J-S81029-16
2017 PA Super 403
COMMONWEALTH OF PENNSYLVANIA IN THE SUPERIOR COURT
OF
PENNSYLVANIA
v.
STEPHEN MACKEY
Appellant No. 1460 EDA 2015
Appeal from the Judgment of Sentence April 13, 2015
In the Court of Common Pleas of Philadelphia County
Criminal Division at No(s): CP-51-CR-0010023-2014
BEFORE: BOWES, J., MOULTON, J., and STEVENS, P.J.E.*
CONCURRING OPINION BY BOWES, J.: FILED DECEMBER 20, 2017
The Honorable Geoffrey Moulton’s Opinion cogently sets forth why the
Commonwealth failed to establish reasonable suspicion of an ongoing crime
pursuant to Florida v. J.L., 529 U.S. 266 (2000). The trial court determined
that exigent circumstances justified removing Appellant from the bus, with a
subsequent determination that the officers possessed reasonable suspicion to
pat down Appellant for a firearm due to actions learned after Appellant was
seized.
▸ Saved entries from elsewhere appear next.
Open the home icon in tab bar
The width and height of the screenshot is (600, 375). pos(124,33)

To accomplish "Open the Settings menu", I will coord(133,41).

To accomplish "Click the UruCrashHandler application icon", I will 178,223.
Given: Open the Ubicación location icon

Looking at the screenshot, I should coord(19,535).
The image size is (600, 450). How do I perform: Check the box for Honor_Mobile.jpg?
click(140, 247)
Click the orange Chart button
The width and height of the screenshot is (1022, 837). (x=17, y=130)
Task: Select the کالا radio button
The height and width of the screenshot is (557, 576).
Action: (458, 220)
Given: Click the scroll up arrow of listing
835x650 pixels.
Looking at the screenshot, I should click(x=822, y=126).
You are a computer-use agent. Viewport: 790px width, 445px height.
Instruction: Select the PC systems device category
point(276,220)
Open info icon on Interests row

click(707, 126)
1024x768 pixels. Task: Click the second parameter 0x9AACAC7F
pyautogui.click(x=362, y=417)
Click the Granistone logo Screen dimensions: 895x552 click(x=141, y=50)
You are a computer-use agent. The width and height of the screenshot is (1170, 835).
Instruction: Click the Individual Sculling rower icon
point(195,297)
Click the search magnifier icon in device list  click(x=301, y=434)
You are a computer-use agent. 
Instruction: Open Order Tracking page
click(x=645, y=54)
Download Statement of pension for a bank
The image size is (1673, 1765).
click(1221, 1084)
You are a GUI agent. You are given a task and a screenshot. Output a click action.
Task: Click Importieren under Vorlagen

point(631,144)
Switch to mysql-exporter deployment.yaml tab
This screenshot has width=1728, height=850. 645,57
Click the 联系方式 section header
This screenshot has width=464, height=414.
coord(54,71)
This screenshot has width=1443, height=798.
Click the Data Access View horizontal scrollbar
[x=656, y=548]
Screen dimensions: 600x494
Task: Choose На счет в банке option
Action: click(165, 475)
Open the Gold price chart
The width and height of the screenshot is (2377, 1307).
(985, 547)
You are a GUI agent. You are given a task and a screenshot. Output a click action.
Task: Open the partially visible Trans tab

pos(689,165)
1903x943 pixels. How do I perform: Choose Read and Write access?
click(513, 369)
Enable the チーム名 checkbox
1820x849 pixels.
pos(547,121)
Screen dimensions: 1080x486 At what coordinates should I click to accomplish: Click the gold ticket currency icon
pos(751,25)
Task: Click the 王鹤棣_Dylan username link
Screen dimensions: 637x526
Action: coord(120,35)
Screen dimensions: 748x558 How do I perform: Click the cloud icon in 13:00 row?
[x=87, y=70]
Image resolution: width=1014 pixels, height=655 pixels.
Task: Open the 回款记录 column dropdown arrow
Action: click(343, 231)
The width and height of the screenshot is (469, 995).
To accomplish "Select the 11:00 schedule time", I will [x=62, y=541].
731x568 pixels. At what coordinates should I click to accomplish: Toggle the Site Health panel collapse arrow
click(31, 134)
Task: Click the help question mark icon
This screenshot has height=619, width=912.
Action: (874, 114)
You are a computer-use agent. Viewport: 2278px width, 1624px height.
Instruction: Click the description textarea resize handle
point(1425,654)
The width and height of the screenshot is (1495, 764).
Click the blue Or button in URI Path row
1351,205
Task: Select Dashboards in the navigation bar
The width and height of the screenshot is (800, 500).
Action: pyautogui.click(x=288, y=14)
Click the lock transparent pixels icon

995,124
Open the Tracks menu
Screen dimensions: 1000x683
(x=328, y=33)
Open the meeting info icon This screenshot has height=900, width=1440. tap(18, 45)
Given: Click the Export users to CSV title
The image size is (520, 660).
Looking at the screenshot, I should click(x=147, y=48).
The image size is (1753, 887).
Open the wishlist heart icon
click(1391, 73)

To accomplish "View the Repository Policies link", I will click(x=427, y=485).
The Opinion aptly explains why the invalid initial seizure requires this
Court to ignore information learned after the seizure. However, the trial
court’s application of exigent circumstances alongside reasonable suspicion
analysis highlights the difficult Fourth Amendment question presented by this
case.
* Former Justice specially assigned to the Superior Court.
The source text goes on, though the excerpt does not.